■ **Exercise aim**:
When transcribing the entries, keep each one exactly as it is.

■ **Raw data**:

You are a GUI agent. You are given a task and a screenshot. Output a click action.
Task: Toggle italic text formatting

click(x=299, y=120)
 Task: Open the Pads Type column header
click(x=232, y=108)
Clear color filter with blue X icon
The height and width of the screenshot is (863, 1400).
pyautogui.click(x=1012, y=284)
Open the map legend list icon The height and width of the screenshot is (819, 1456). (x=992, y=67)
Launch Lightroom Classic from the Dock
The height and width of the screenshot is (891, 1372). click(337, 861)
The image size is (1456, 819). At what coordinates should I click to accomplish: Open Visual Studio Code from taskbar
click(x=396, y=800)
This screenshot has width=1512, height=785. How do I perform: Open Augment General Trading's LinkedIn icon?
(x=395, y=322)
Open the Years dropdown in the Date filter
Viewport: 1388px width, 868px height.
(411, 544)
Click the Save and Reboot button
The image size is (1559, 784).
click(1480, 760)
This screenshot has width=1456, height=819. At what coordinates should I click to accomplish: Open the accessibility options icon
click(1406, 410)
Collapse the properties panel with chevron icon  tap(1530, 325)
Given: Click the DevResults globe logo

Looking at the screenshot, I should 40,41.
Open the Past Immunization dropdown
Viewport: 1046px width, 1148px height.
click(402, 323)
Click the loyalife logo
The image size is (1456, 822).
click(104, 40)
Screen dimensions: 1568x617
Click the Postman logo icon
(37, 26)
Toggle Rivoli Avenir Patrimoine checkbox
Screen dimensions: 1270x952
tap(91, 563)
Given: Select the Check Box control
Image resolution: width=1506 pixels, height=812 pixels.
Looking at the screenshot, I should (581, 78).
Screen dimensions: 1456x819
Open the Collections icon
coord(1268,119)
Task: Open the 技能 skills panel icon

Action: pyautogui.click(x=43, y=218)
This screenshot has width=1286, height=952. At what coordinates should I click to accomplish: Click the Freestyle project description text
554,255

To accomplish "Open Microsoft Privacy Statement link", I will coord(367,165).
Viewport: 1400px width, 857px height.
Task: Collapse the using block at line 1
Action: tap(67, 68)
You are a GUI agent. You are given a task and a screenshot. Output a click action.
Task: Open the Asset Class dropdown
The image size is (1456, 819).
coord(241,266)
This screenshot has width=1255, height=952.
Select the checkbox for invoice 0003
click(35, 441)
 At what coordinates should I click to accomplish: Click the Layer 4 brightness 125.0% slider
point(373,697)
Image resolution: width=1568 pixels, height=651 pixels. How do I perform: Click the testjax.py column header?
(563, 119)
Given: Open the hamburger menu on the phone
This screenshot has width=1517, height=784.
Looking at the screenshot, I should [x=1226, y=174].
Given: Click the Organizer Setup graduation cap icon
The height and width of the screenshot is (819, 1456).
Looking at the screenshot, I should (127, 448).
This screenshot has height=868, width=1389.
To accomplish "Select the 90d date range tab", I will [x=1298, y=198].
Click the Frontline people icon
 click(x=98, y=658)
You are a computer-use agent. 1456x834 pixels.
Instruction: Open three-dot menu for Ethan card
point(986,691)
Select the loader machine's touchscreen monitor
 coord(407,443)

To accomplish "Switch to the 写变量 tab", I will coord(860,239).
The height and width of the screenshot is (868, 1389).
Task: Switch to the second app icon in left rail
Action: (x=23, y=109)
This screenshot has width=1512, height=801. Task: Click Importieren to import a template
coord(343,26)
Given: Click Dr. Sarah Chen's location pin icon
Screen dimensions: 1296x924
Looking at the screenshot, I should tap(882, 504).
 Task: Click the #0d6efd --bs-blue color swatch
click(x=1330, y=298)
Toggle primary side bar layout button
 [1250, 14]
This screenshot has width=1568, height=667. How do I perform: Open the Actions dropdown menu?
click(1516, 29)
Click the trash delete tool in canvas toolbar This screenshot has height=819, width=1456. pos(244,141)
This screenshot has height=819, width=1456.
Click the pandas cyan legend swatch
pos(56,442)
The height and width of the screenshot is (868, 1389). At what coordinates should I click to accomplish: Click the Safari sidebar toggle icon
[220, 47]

■ **Answer section**:
You are a GUI agent. You are given a task and a screenshot. Output a click action.
Task: Toggle italic text formatting

click(x=299, y=120)
 Task: Open the Pads Type column header
click(x=232, y=108)
Clear color filter with blue X icon
The height and width of the screenshot is (863, 1400).
pyautogui.click(x=1012, y=284)
Open the map legend list icon The height and width of the screenshot is (819, 1456). (x=992, y=67)
Launch Lightroom Classic from the Dock
The height and width of the screenshot is (891, 1372). click(337, 861)
The image size is (1456, 819). At what coordinates should I click to accomplish: Open Visual Studio Code from taskbar
click(x=396, y=800)
This screenshot has width=1512, height=785. How do I perform: Open Augment General Trading's LinkedIn icon?
(x=395, y=322)
Open the Years dropdown in the Date filter
Viewport: 1388px width, 868px height.
(411, 544)
Click the Save and Reboot button
The image size is (1559, 784).
click(1480, 760)
This screenshot has width=1456, height=819. At what coordinates should I click to accomplish: Open the accessibility options icon
click(1406, 410)
Collapse the properties panel with chevron icon  tap(1530, 325)
Given: Click the DevResults globe logo

Looking at the screenshot, I should 40,41.
Open the Past Immunization dropdown
Viewport: 1046px width, 1148px height.
click(402, 323)
Click the loyalife logo
The image size is (1456, 822).
click(104, 40)
Screen dimensions: 1568x617
Click the Postman logo icon
(37, 26)
Toggle Rivoli Avenir Patrimoine checkbox
Screen dimensions: 1270x952
tap(91, 563)
Given: Select the Check Box control
Image resolution: width=1506 pixels, height=812 pixels.
Looking at the screenshot, I should (581, 78).
Screen dimensions: 1456x819
Open the Collections icon
coord(1268,119)
Task: Open the 技能 skills panel icon

Action: pyautogui.click(x=43, y=218)
This screenshot has width=1286, height=952. At what coordinates should I click to accomplish: Click the Freestyle project description text
554,255

To accomplish "Open Microsoft Privacy Statement link", I will coord(367,165).
Viewport: 1400px width, 857px height.
Task: Collapse the using block at line 1
Action: tap(67, 68)
You are a GUI agent. You are given a task and a screenshot. Output a click action.
Task: Open the Asset Class dropdown
The image size is (1456, 819).
coord(241,266)
This screenshot has width=1255, height=952.
Select the checkbox for invoice 0003
click(35, 441)
 At what coordinates should I click to accomplish: Click the Layer 4 brightness 125.0% slider
point(373,697)
Image resolution: width=1568 pixels, height=651 pixels. How do I perform: Click the testjax.py column header?
(563, 119)
Given: Open the hamburger menu on the phone
This screenshot has width=1517, height=784.
Looking at the screenshot, I should [x=1226, y=174].
Given: Click the Organizer Setup graduation cap icon
The height and width of the screenshot is (819, 1456).
Looking at the screenshot, I should (127, 448).
This screenshot has height=868, width=1389.
To accomplish "Select the 90d date range tab", I will [x=1298, y=198].
Click the Frontline people icon
 click(x=98, y=658)
You are a computer-use agent. 1456x834 pixels.
Instruction: Open three-dot menu for Ethan card
point(986,691)
Select the loader machine's touchscreen monitor
 coord(407,443)

To accomplish "Switch to the 写变量 tab", I will coord(860,239).
The height and width of the screenshot is (868, 1389).
Task: Switch to the second app icon in left rail
Action: (x=23, y=109)
This screenshot has width=1512, height=801. Task: Click Importieren to import a template
coord(343,26)
Given: Click Dr. Sarah Chen's location pin icon
Screen dimensions: 1296x924
Looking at the screenshot, I should tap(882, 504).
 Task: Click the #0d6efd --bs-blue color swatch
click(x=1330, y=298)
Toggle primary side bar layout button
 [1250, 14]
This screenshot has width=1568, height=667. How do I perform: Open the Actions dropdown menu?
click(1516, 29)
Click the trash delete tool in canvas toolbar This screenshot has height=819, width=1456. pos(244,141)
This screenshot has height=819, width=1456.
Click the pandas cyan legend swatch
pos(56,442)
The height and width of the screenshot is (868, 1389). At what coordinates should I click to accomplish: Click the Safari sidebar toggle icon
[220, 47]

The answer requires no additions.